Transcribe the Caparison Horus M3 review text below in full, character for character.
— begin PAGE EXCERPT —
Guitar Interactive Magazine toggle menu

Review

Caparison Horus M3 Guitar

Issue #11

Handmade in Nagoya, Japan by a former Charvel/Jackson creative team, Metal legend Caparison is under new ownership. Rick Graham tried the stunning-looking Horus M3 model - it was love at first sight.

Founded in1995 by former Charvel/Jackson creative division staff, Caparison rapidly gained attention from lovers of finely crafted, handmade Japanese guitars and the then owners of the brand, Kyowa Shokai Ltd, enjoyed great success, that is until the company came unstuck in mid-2011. Not long after, the brand was taken over by a UK-based partnership and production was able to be resumed under the name Caparison Guitar Co Ltd in the original factory in Nagoya, Japan, whilst retaining all of the original staff involved in the building process, including the well-known and well respected Itaru Kanno as the company's lead designer.

This year (2012) signals a brand new start for the company and with that brand new start have come brand new models and brand new upgrades, of which the subject of our review, the 'Horus M3', is one. The 'Horus' model was originally introduced in 1995 and was developed in collaboration with the Japanese guitarist Chacha Maru and remains one of Caparison's best-selling models to date. The new M3 receives a new body construction which now incorporates composite tone woods that feature a maple centerpiece, which helps to enhance note definition, and mahogany wings that add a rich tone and sustain. Also new for this model are two choices of finish: 'Snow Storm' and 'Black Rose', our review guitar being of the latter type. These are hand-applied sponge finishes and the finishing technique required results in each production model being aesthetically attractive and completely unique.
— end PAGE EXCERPT —
— begin DATA PROVIDED —
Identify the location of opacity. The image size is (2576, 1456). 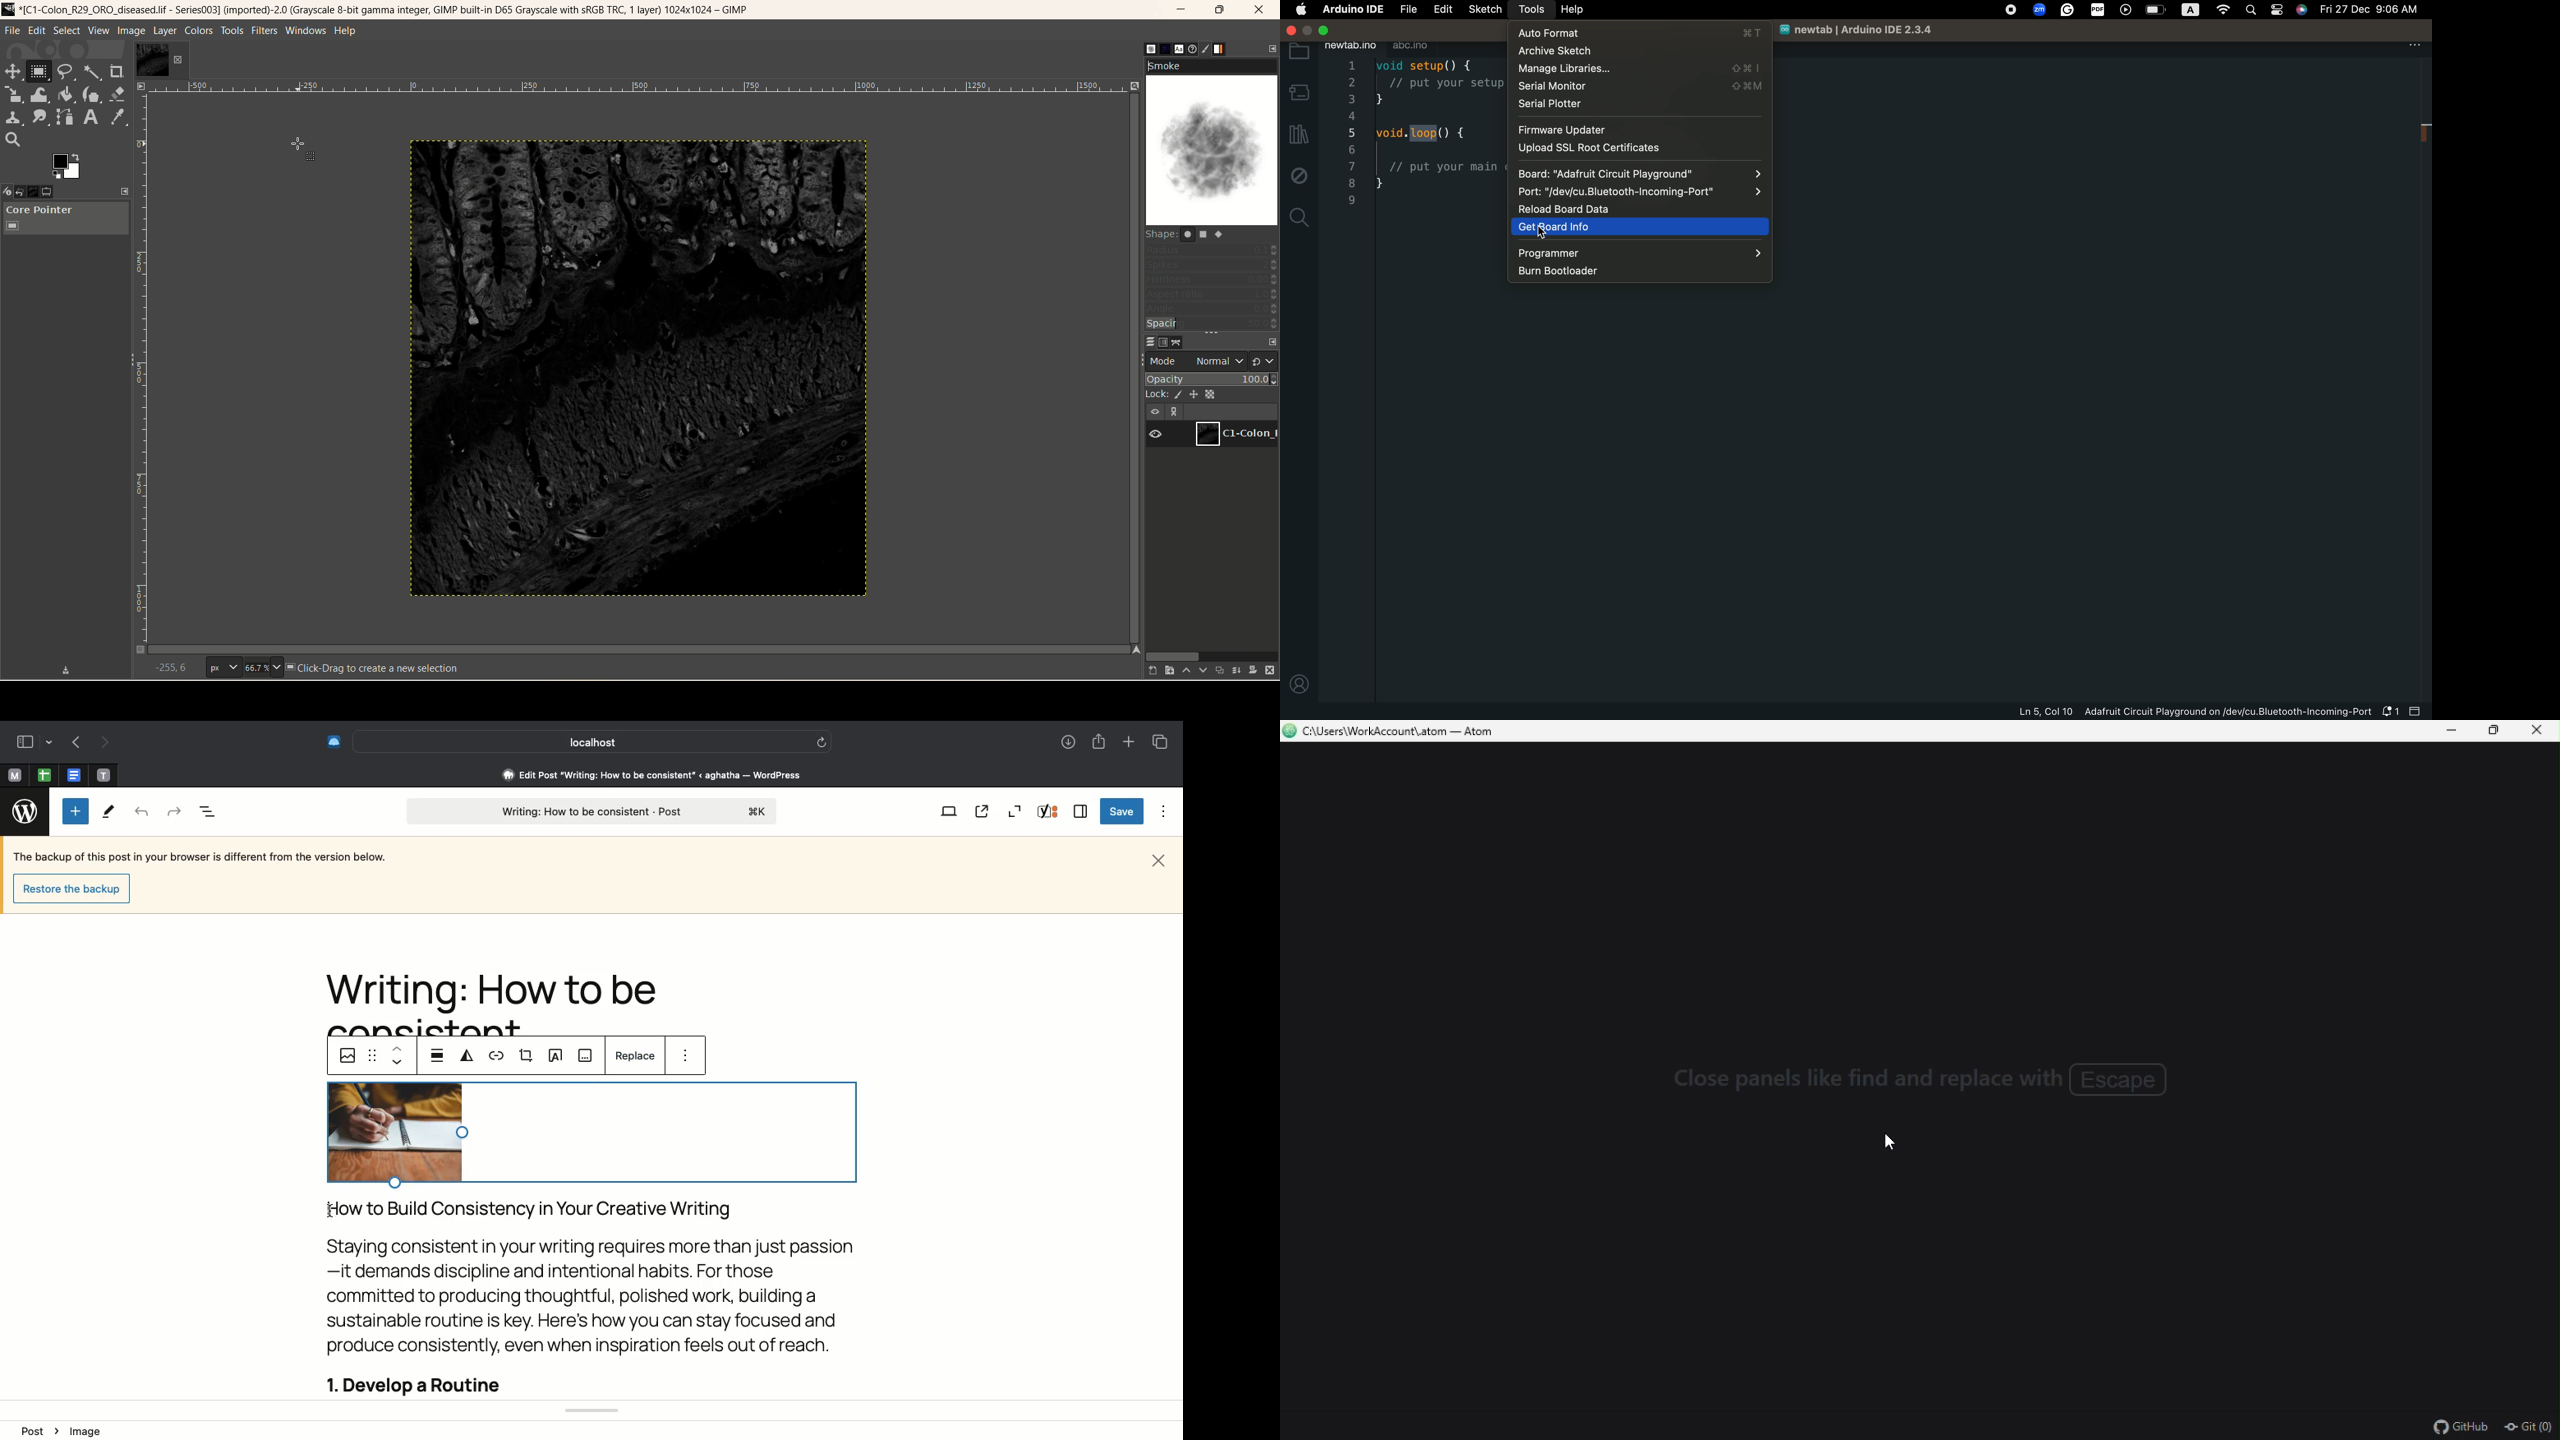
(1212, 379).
— end DATA PROVIDED —
**SOLVED EXERCISE:**
Guitar Interactive Magazine toggle menu

Review

Caparison Horus M3 Guitar

Issue #11

Handmade in Nagoya, Japan by a former Charvel/Jackson creative team, Metal legend Caparison is under new ownership. Rick Graham tried the stunning-looking Horus M3 model - it was love at first sight.

Founded in1995 by former Charvel/Jackson creative division staff, Caparison rapidly gained attention from lovers of finely crafted, handmade Japanese guitars and the then owners of the brand, Kyowa Shokai Ltd, enjoyed great success, that is until the company came unstuck in mid-2011. Not long after, the brand was taken over by a UK-based partnership and production was able to be resumed under the name Caparison Guitar Co Ltd in the original factory in Nagoya, Japan, whilst retaining all of the original staff involved in the building process, including the well-known and well respected Itaru Kanno as the company's lead designer.

This year (2012) signals a brand new start for the company and with that brand new start have come brand new models and brand new upgrades, of which the subject of our review, the 'Horus M3', is one. The 'Horus' model was originally introduced in 1995 and was developed in collaboration with the Japanese guitarist Chacha Maru and remains one of Caparison's best-selling models to date. The new M3 receives a new body construction which now incorporates composite tone woods that feature a maple centerpiece, which helps to enhance note definition, and mahogany wings that add a rich tone and sustain. Also new for this model are two choices of finish: 'Snow Storm' and 'Black Rose', our review guitar being of the latter type. These are hand-applied sponge finishes and the finishing technique required results in each production model being aesthetically attractive and completely unique.